Stuckmann’s study of movies began in 2002 when his mother took him to the old Plaza 8 theater in Chapel Hill to see Signs. He ended up seeing it five times, soaking up the details of filmmaking; he later made his own movies, and these days sees three or four a week.
The video reviewing “kind of combines my two loves,” said Stuckmann, who will turn 28 on Tax Day. “I love talking about movies, but I also love making short films.”
At first he did them for free. Now he benefits from the advertising accompanying them on YouTube.
And his following may stem in part from him seeing himself as an accessible enthusiast.
“I try not to come off like I’m high and mighty or something,” he said. “I’m not. I’m just a guy who loves movies.”
He now has a book about them: The Film Buff’s Bucket List: The 50 Movies of the 2000s to See Before You Die (Key Lime Press, $14.95). It’s a chronologically arranged set of cinema contemplations from American Psycho to Star Wars: The Force Awakens.

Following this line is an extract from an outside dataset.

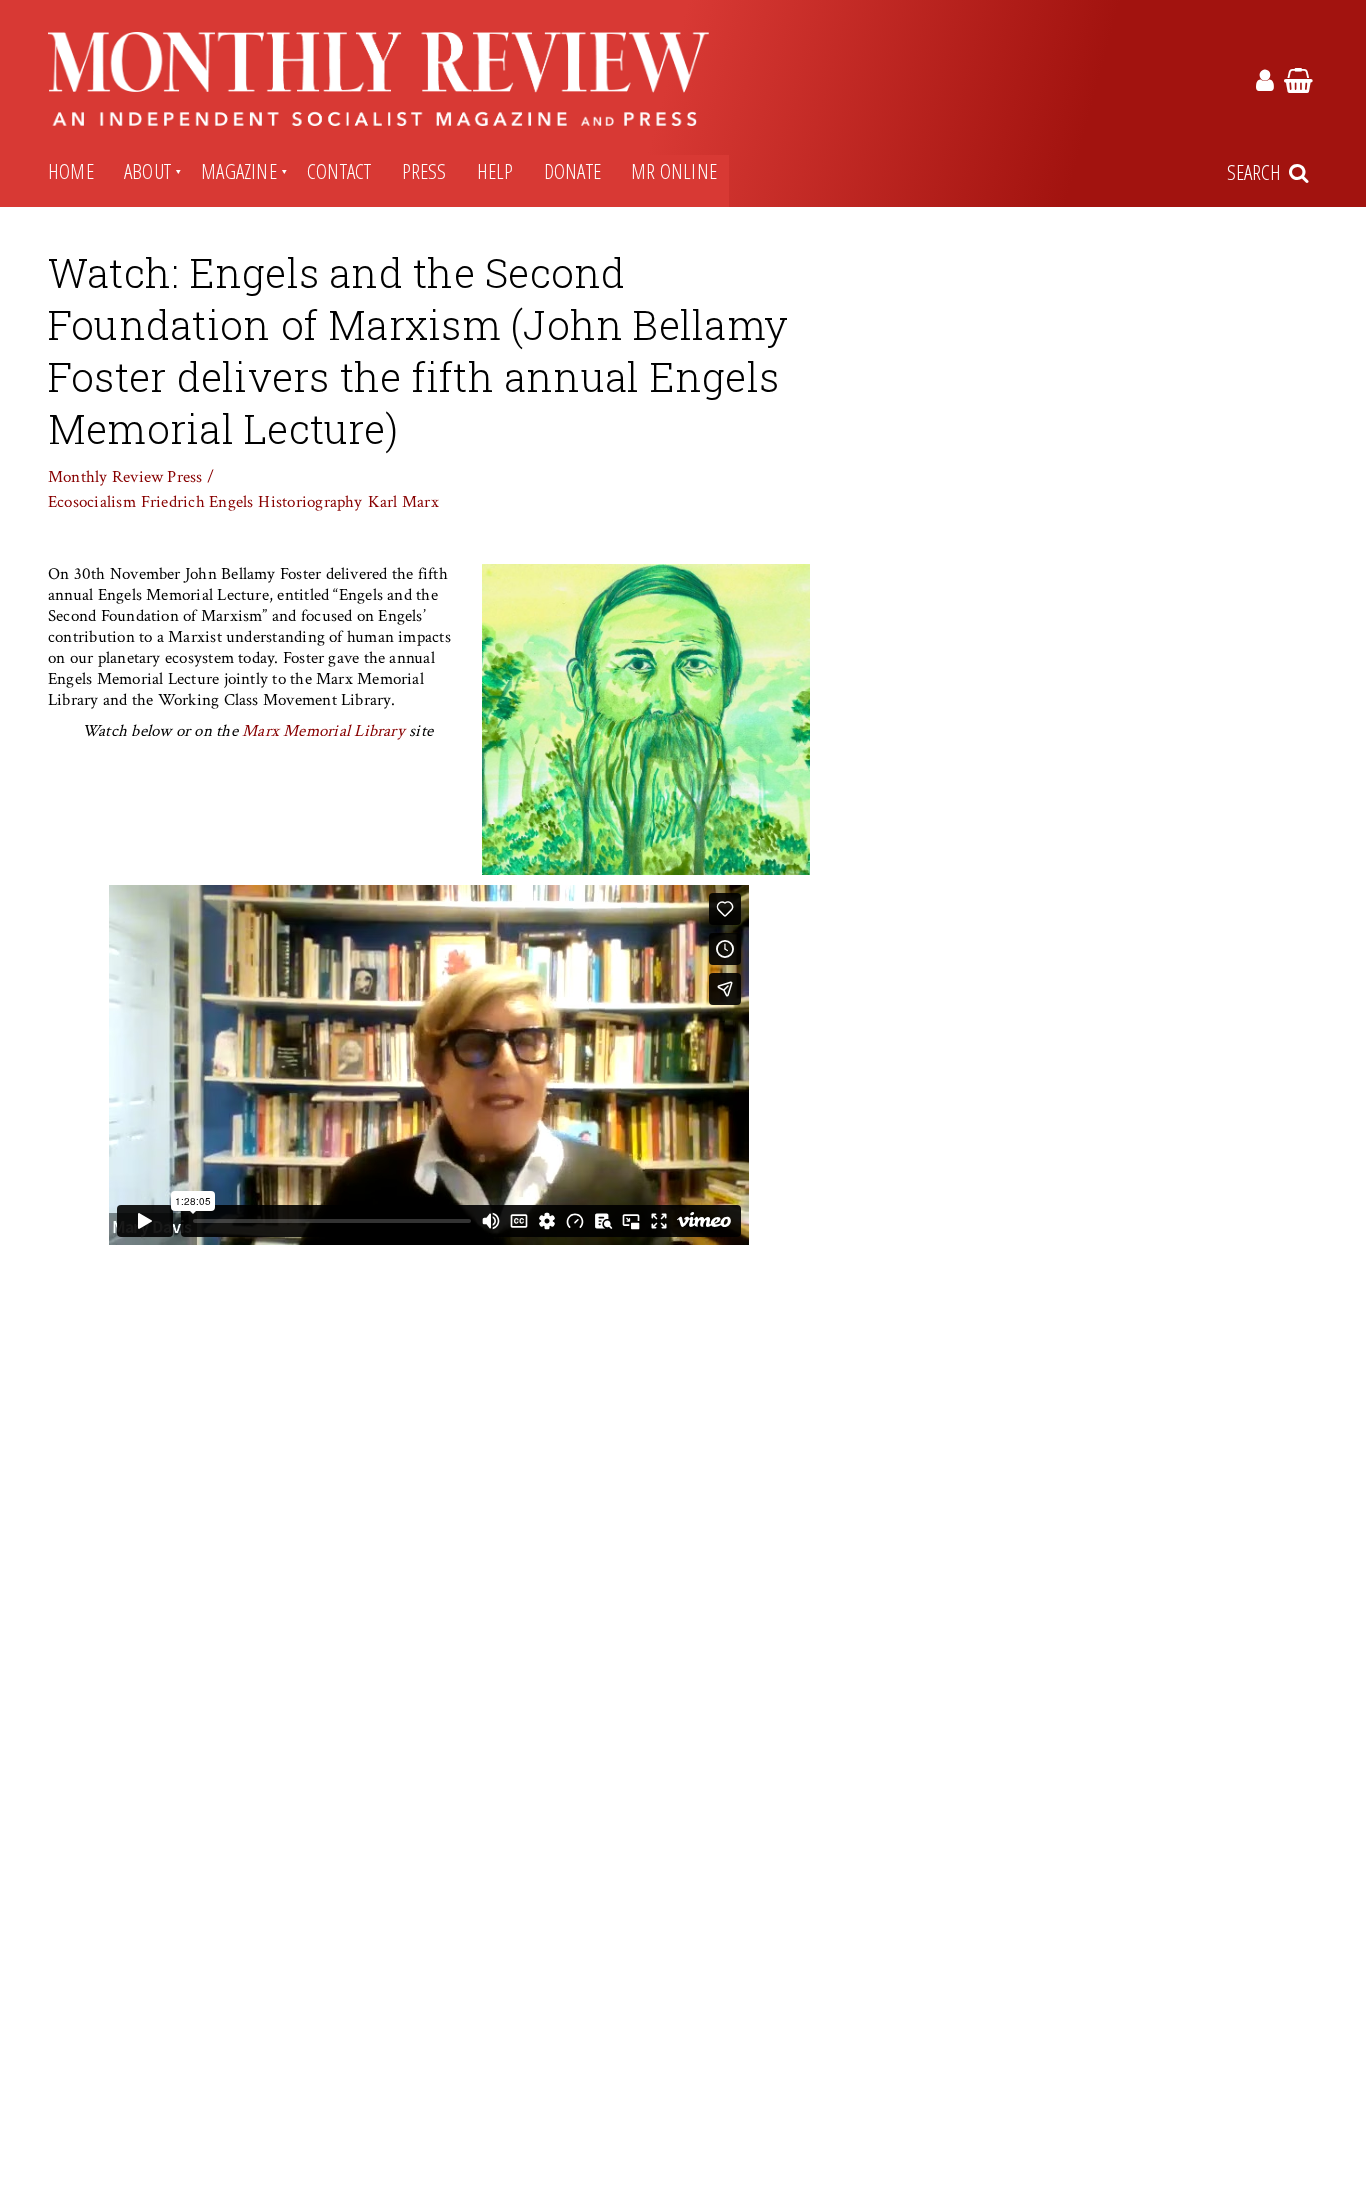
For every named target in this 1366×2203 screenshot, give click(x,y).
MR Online (674, 171)
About (147, 171)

In between you can find art-house fare, blockbusters, action, horror and animation.
Stuckmann is no stranger to list-making, composing his own top 10 every year. But even then, he said, there’s a movie some people love that ends up in 11th or lower. And with the book, the task was even bigger.
“When they initially came to me, they said, ‘1990 to 2015, 50 movies.’ I said, ‘You’ve got to be crazy. I can’t do that. That’s way too much,’ ” Stuckmann said. “We were able to boil it down to 2000 to 2015. But when you sit down and actually try, when you watch as many movies as I do and love as many movies as I do, trying to whittle that down to 50 was one of the hardest things I’ve had to do in this career.

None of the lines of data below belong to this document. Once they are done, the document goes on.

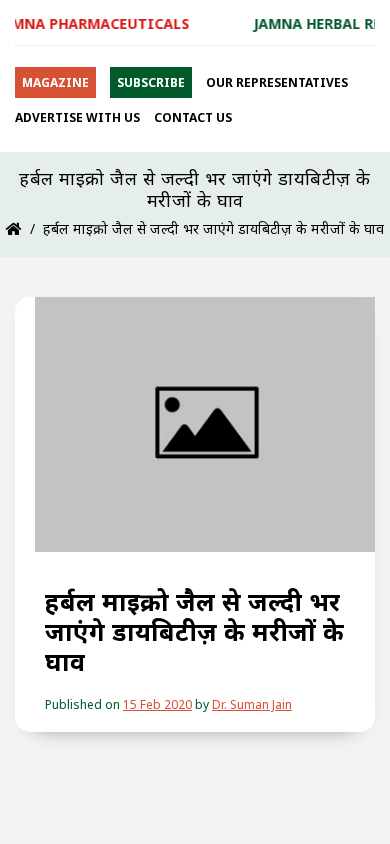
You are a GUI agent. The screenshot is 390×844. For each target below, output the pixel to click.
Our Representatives (277, 82)
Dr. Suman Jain (252, 704)
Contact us (193, 117)
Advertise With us (77, 117)
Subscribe (151, 82)
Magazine (55, 82)
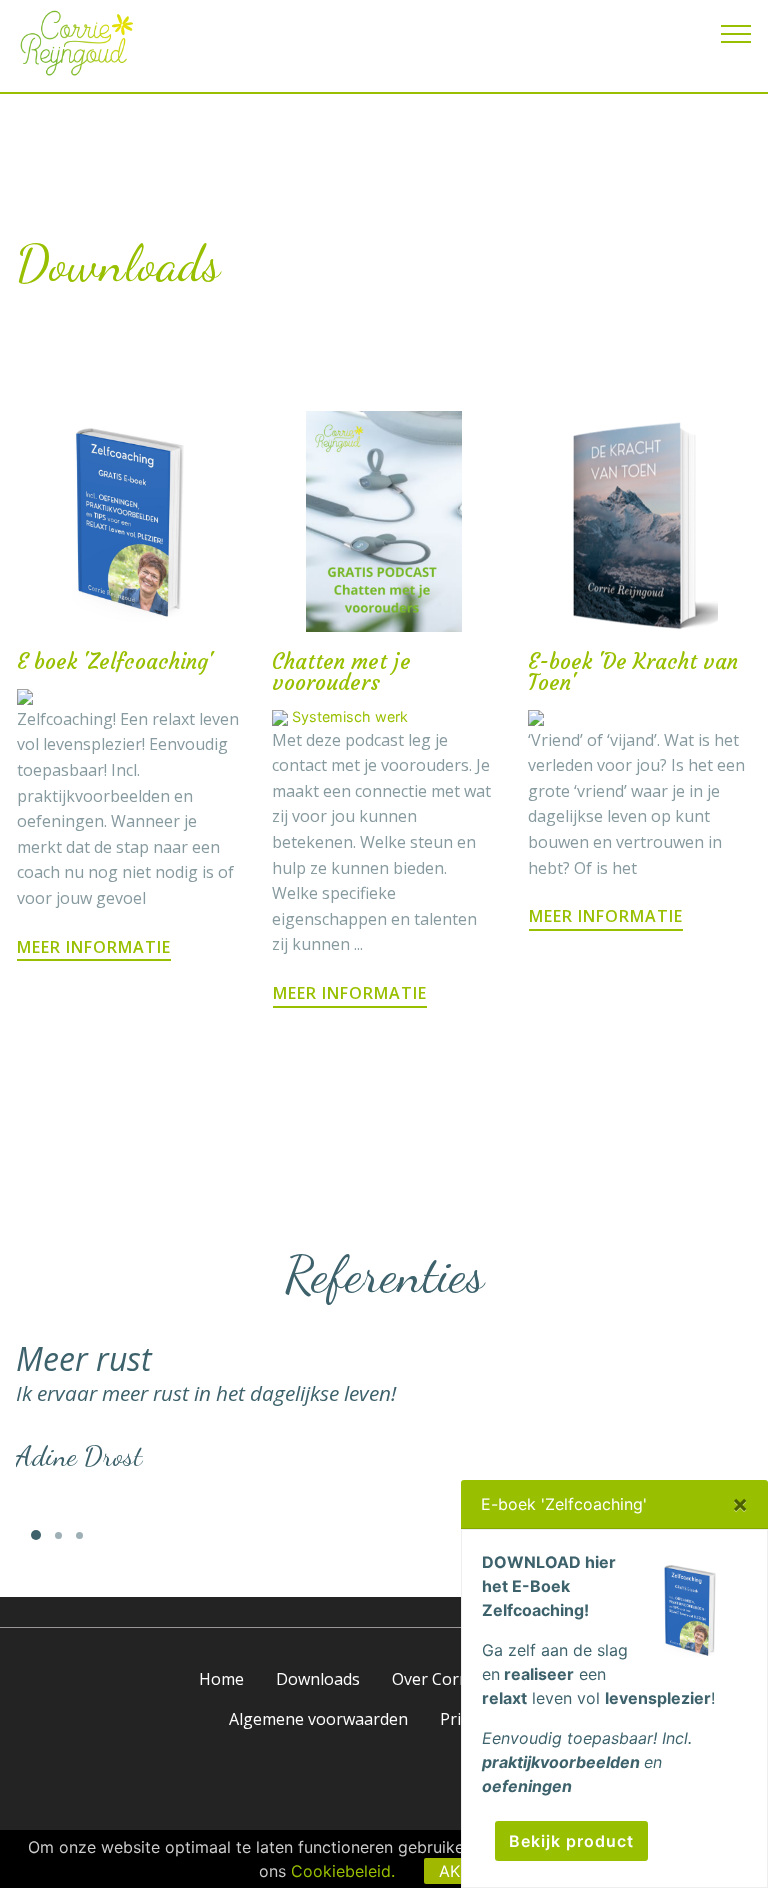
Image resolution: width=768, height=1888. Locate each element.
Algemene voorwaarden (318, 1719)
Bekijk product (571, 1841)
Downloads (318, 1679)
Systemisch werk (350, 716)
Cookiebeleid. (343, 1871)
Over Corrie (435, 1679)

“So many films fell by the wayside. Films that I love. … The criteria basically was: if I loved this film, if it touched me in some way, if it maybe changed my viewpoint on film, or my outlook on film, or better yet changed my outlook on life — then it would be on my list.”
This is also a list of movies he can watch more than once. He considers 127 Hours, with James Franco, a fantastic movie but “do I really feel like popping this Blu-ray in again? I don’t.” So it did not make the cut.
But the movies that did, he thinks, form a guide for people who missed some of the movies the first time around.
His audience tends to be under 35, but there’s a sizable teen component. He wants the book to reach those teens “who maybe missed a film that I consider culturally impactful or never got to see some of the smaller movies (in the book), like When Marnie Was There or Crouching Tiger Hidden Dragon or Oldboy, the Korean film … I want people to grow up with a good balance between big-budget, low-budget and no-budget, and why all these films have merit.”
And when folks are looking at movies, he wants them to be seen as much as possible the way he saw Signs: in the dark, in a theater. Sure, the audience that confines its watching to the home has some advantages. “There’s no chance of an obnoxious moviegoer: someone who’s kicking your seat, who’s shining the light on their cellphone,” he said.
But seeing a movie in a theater can still be “a transformative experience. It’s a place where you can go and, when the lights dim down, even when I’m not very excited about the film I’m going to see, it’s still a magical experience. You’re going to a place that to me feels almost holy.”